Wnt/β-catenin signaling plays key roles not only during development but also in adult tissue homeostasis. This is also evident in liver biology where many temporal roles of β-catenin have been identified during hepatic development, where, in hepatic progenitors or hepatoblasts, it is a key determinant of proliferation and eventually differentiation to mature hepatocytes, while also playing an important role in bile duct homeostasis. β-Catenin signaling cascade is mostly quiescent in hepatocytes in an adult liver except in the centrizonal region of a hepatic lobule. This small rim of hepatocytes around the central vein show constitutive β-catenin activation that in turn regulates expression of genes whose products play an important role in ammonia and xenobiotic metabolism. Intriguingly, β-catenin can also undergo activation in hepatocytes after acute liver loss secondary to surgical or toxicant insult.

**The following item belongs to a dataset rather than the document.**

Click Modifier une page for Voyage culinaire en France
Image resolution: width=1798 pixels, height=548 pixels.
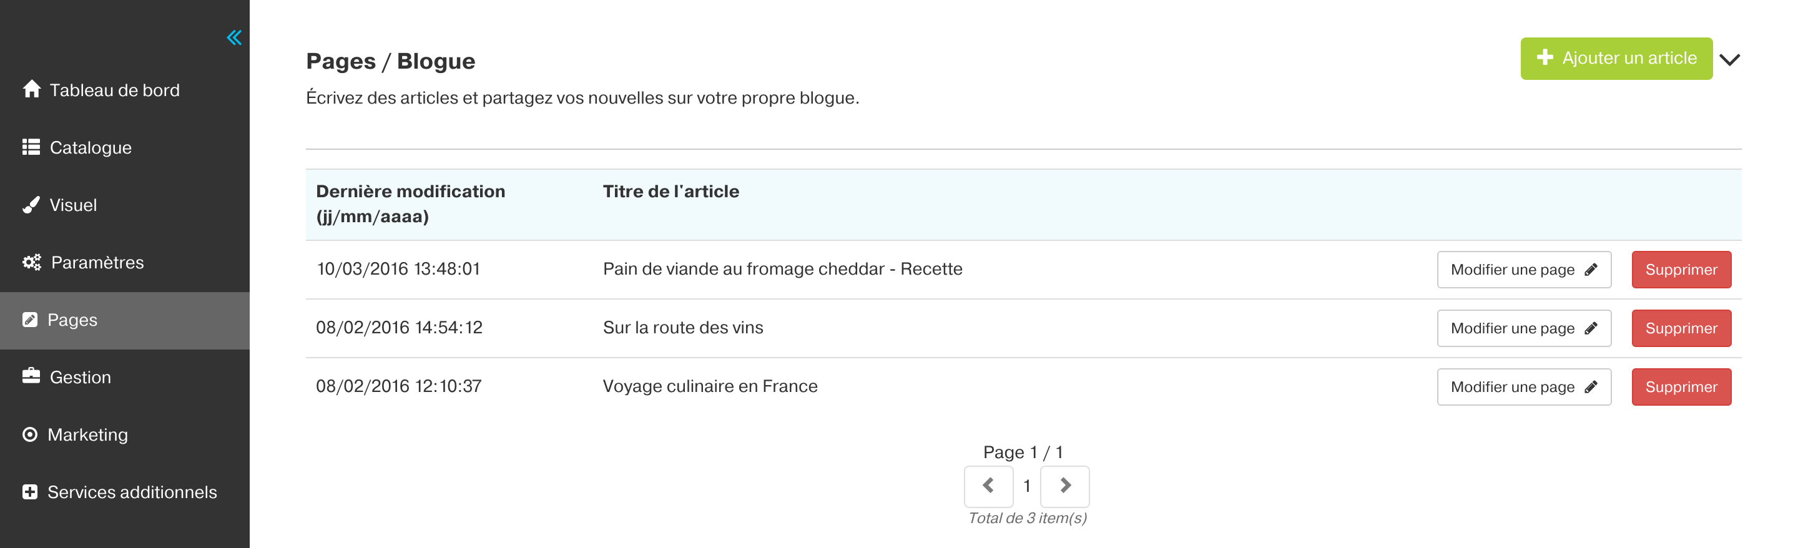[x=1524, y=387]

Such activation of this progrowth protein is observed as nuclear translocation of β-catenin and formation of its complex with the T-cell factor (TCF) family of transcription factors. Expression of cyclin-D1, a key inducer of transition from the G1 to S phase of cell cycle, is regulated by β-catenin-TCF complex. Thus, β-catenin activation is absolutely critical in the normal regeneration process of the liver as shown by studies in several models across various species. In the current review, the temporal role and regulation of β-catenin in liver development, metabolic zonation in a basal adult liver, and during the liver regeneration process will be discussed. In addition, the probability of therapeutically regulating β-catenin activity as a possible future treatment strategy for liver insufficiency will also be discussed.

Figure 1

Various mechanisms leading to β-catenin activation in a cell. While Wnt signaling (1) is the chief upstream effector of β-catenin, which allows its stabilization by inhibiting its degradation complex, E-cadherin–β-catenin complex at adherens junctions (2) is susceptible to various receptor tyrosine kinases that allow tyrosine phosphorylation-dependent β-catenin activation. Protein kinase A (3) through G protein-coupled receptor activation has been shown to directly phosphorylate β-catenin at serine 552 and serine 675 and induce its activation. Last, growth factors such as TGF-β and FGFs have been shown to activate β-catenin (4) through less well understood mechanisms that may or may not involve protein kinase A (LRP5/6, LDL-related protein 5 or 6; CK1ε, casein kinase 1 ε; GSK3β, glycogen synthase kinase 3β; APC, adenomatous polyposis coli gene product; GF, growth factors; HGF, hepatocyte growth factor; EGF, epidermal growth factor; PKA, protein kinase A; GPCR-G protein-coupled receptor; TGF-β, transforming growth factor-β; FGF, fibroblast growth factor; TCF, T-cell factor; LEF, lymphoid enhancement factor).

Figure 2

A schematic depicting hypothesis of how truncated β-catenin may have distinct functions than full-length form during liver development. We speculate that conformational change in β-catenin due to calpain-mediated cleavage that yields truncated β-catenin (T) may be permissive to its interactions with distinct transcription factor (TF2) compared to full-length β-catenin (FL) that interacts normally with TF1. This switch may correspond to disparate functions of the two forms during normal liver development (see text for more details).

Figure 3

β-Catenin immunohistochemistry in normal adult mouse liver. Predominantly, β-catenin is observed staining hepatocyte membrane only in both the midzonal (purple box) and periportal regions of a hepatic lobule, where it interacts with E-cadherin and constitutes the adherens junctions. Around the central vein (CV), β-catenin, in addition to being membranous, is also cytoplasmic and nuclear (blue box) where it acts as a downstream effector of the Wnt signaling pathway and regulates pericentral target gene expression.

Figure 4

A schematic representing cellular basis of Wnt/β-catenin activation during liver regeneration process. Nonparenchymal cells are the source of several key Wnt proteins that, in a paracrine manner, stimulate β-catenin activity in neighboring hepatocytes, which in turn induces cyclin-D1 expression to facilitate G₁- to S-phase cell cycle transition that is essential for hepatocyte proliferation during liver regeneration process (TCF, T-cell factor; CBP, CREB-binding protein).